Now, we could try and make the same move with this second case of causation by absence, namely: find a third process to reinterpret the causation by absence, and treat the causation by absence as a kind of metaphor. But right down to the sub-atomic level we find processes of inhibition occurring. So it is very doubtful that we can find a scale at which, for every case of causation by an absence, there is a process that fully accounts for the causation in the relevant situation and that features no inhibition of any kind. In short, the universe seems to feature causation by absences at the most fundamental levels, making it very difficult to treat all statements of causation as metaphorical ways of specifying some underlying process.

This exhausts the standard solutions to the problem of causation by absence facing the process theory. In what follows we turn our attention to counterfactual theories of causation which, among their many virtues and vices, manage to provide an easy solution to the problem of causation by omission.

6.3. Counterfactual Theories of Causation

As we have already noted, modal claims deal with possibility and necessity. A counterfactual is a unique kind of modal claim. The easiest way to gain a sense of what a counterfactual is, is to look at some examples. So consider the following:

[1] If Trump had not won the 2016 US election, Clinton would have.

[2] If the 2016 referendum in the UK had received a majority of remain votes, the UK would not have decided to leave the European Union.

A counterfactual tells us what would or might have happened, had something that in fact occurred, not occurred; or if something that did not occur, had occurred.

A counterfactual theory of causation seeks to build causation around claims such as the above. Such theories attempt to analyse the causal relationship between distinct events in terms of counterfactual relationships between claims about those events. We start by defining a notion of counterfactual dependence as follows:

Counterfactual Dependence: A counterfactual depends on B just when

[i] if it were not the case that A, then it would not be the case that B, and

[ii] if it were the case that A then it would be the case that B.

To understand this definition it is useful to consider a very basic example. Suppose that Sara strikes a match and lights it. Now consider the two events: E1, Sara striking the match, and E2, the match lighting. E2 counterfactually depends on E1 when two counterfactual claims are true, namely:

[3] If E1 had not occurred, then E2 would not have occurred.

[4] If E1 had occurred, then E2 would have occurred.

We know that the second counterfactual is true, very roughly, because we can look to see what actually happened. Given that Sara struck the match and her striking the match was followed by a lighting, we have good reason to suppose that [4] is true (we will sharpen this up in due course). The first counterfactual is more difficult to evaluate. But here’s the basic idea. First, we imagine a situation that is just like the world we live in, except that in that world Sara doesn’t strike the match. Based on what we know about science and the laws of nature, we then run the scenario forwards in our minds to see what happens with the lighting of the match. If the match does not light, then we have reason to suppose that [3] is true. If the match lights anyway, then we should think that [4] is false (this will also be made more precise in a moment).

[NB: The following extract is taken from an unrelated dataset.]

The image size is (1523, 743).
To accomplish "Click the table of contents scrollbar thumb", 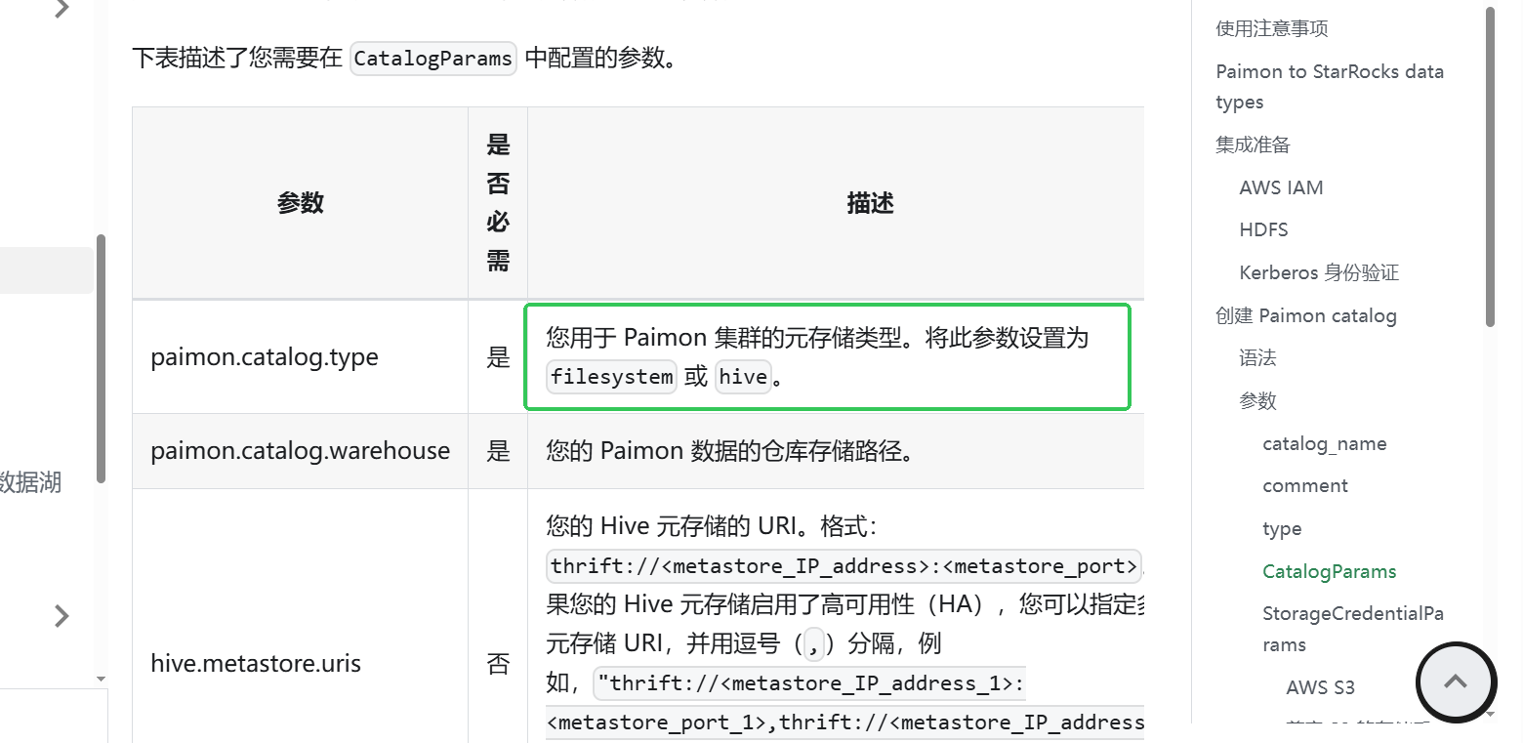I will click(1490, 166).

We can use the basic notion of counterfactual dependence outlined above and formulate it into a first-pass theory of causation, as follows:

CF Theory of Causation: ‘X causes Y’ is true iff there is a causal chain leading from X to Y consisting of events A, B, C … such that C depends counterfactually on B, B depends counterfactually on A and so on.

Here’s the basic idea. Consider two events, E1 and E2. E1 causes E2 when there is a chain of events linking the two such that any two adjacent links in that chain stand in a relation of counterfactual dependence. So consider, again, Sara and her match lighting. As before, let E1 be the event of Sara striking the match and let E2 be the event of the match’s lighting. In between E1 and E2 there is a sequence of events:

A: The match head heats up.

B: The material on the match head combusts.

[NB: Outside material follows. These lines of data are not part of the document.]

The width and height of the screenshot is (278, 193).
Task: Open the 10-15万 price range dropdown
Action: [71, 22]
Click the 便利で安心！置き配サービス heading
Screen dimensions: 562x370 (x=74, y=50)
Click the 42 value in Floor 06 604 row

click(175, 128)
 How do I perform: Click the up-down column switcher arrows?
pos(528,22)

C: The match head catches fire.

E2 counterfactually depends on C: if the match head had not caught fire, then the match would not have lit. Similarly, C counterfactually depends on B: if the material on the match head had not combusted, the match head would not have caught fire. B, in turn, counterfactually depends on A: if the match head had not heated up, then the material on the match head would not have combusted. Finally, A counterfactually depends on E1: if Sara had not struck the match, the match head would not have heated up.

Using this basic model, it is easy to extend the counterfactual theory of causation to handle a great many of the cases of causation in which we are interested. One of the important features of the counterfactual theory is that it can handle all of the cases of causation invoked by the process theory of causation, and then some. Processes of the kind that process theorists are interested in can be modelled using chains of counterfactual dependence, where each step in the chain specifies a particular event ‒ a localised happening in spacetime ‒ and where any two spatiotemporally adjacent steps stand in a relation of counterfactual dependence.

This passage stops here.